Excerpt provided »
** BEGIN **

Many large residential development projects were started and completed in Hudson County during the economic boom at the beginning of the last decade, and now, smaller projects are filling in the remaining gaps. Even in a slow economy, the county’s proximity to New York City means people will always want to live here, even if they’re avoiding risks by renting rather than buying.
To go with the new developments around the county, towns are seeing new parks and transportation options.
In Hudson County in January, 36 residential permits were issued, according to the State of New Jersey Department of Labor and Workforce Development. But those numbers increased throughout the year, and an annual high of 146 total units were authorized for construction in October.
Nationwide, housing construction starts rose in November by 4 percent over October’s levels. However, building permits dropped 4 percent. It was the single family units that grew, while multi-family development, which makes up much of Hudson County, slipped toward the end of 2010.
The leading economic indicators index has risen every month since July. Some experts believe this will lead to a strengthening of the economic situation in early 2011, which could mean more investors in Hudson County, and thus, more development in the coming year.
Here are some of the major developments in Hudson County over the past year.
In July, Hoboken developers Danny Gans and George Vallone of Hoboken Brownstone Company introduced plans to expand development near the Holland Tunnel in Jersey City. When completed in early 2015, Van Leer Place will include more than 480 homes in two buildings, 8,700 square feet of retail space, and on-site parking. A walkway will be built by NJ Transit leading north to the Second Street Light Rail station in Hoboken. The Hoboken Brownstone Company was awarded a 2010 Governor’s New Jersey Environmental Excellence Award for its efforts to transform the 7-acre site into a sustainable urban mixed-use community utilizing energy-efficient building sciences.
Also in Jersey City, the Monaco, a $210 million development featuring two 50-story rental towers on Washington Boulevard, will be completed in the Spring of 2011. The Monaco includes 524 residences, a 558 parking space garage, and 11,900 square feet of retail. The project is being developed by the teams of Roseland Property, Garden State Development, and Hartz Mountain Industries.

** END **

Goals »
**a)** According to the Hudson County development article, how many residential permits were issued in Hudson County in January?
**b)** Return the passage of the Hudson County development article from "Many large residential" up to and including "and transportation options.".
**c)** Write the next part of the Hudson County development article, picking up after its final sentence.
The Hudson County development article is all these tasks need; the material after it is not required.

Data section »

** BEGIN **

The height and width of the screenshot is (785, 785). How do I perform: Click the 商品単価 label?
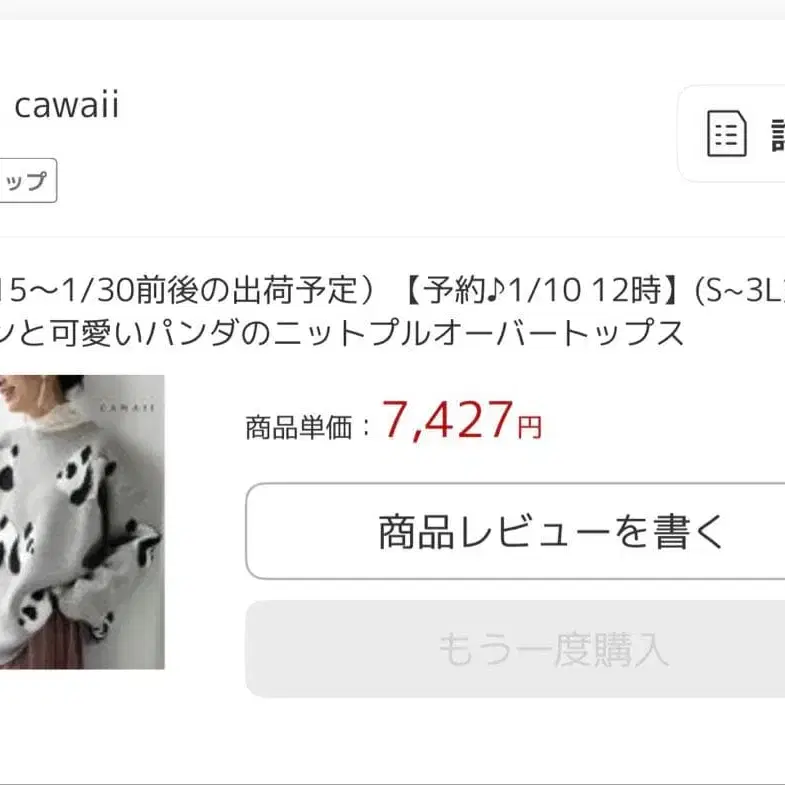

** END **

Answers given »
**a)** 36 residential permits were issued.

**b)**
Many large residential development projects were started and completed in Hudson County during the economic boom at the beginning of the last decade, and now, smaller projects are filling in the remaining gaps. Even in a slow economy, the county’s proximity to New York City means people will always want to live here, even if they’re avoiding risks by renting rather than buying.
To go with the new developments around the county, towns are seeing new parks and transportation options.

**c)**
Also downtown, 225 Grand, a 15-story, 348 unit luxury rental building, was unveiled to the public in the spring of 2010. The building is the joint effort by Ironstate Development Company, which is a subsidiary of Hoboken-based Applied Development Company, and Kushner Real Estate Group.
In 2011, Newport area residents can expect to see construction pick up, as the Planning Board recently approved a 40 story, 790-unit residential/retail space on 700 Washington St. Newport is the section of Jersey City on the waterfront near the Hoboken border, and the building will rise in the last undeveloped portion of Newport, known as the “northeast quadrant.” Newport Development Associates Company, a subsidiary of the Lefrak Organization (the developers of the Newport residential community), said the project will include 15,000 square feet of retail and 876 parking spaces – 794 garage spots and 82 on the street. The project is expected to be complete in 2012.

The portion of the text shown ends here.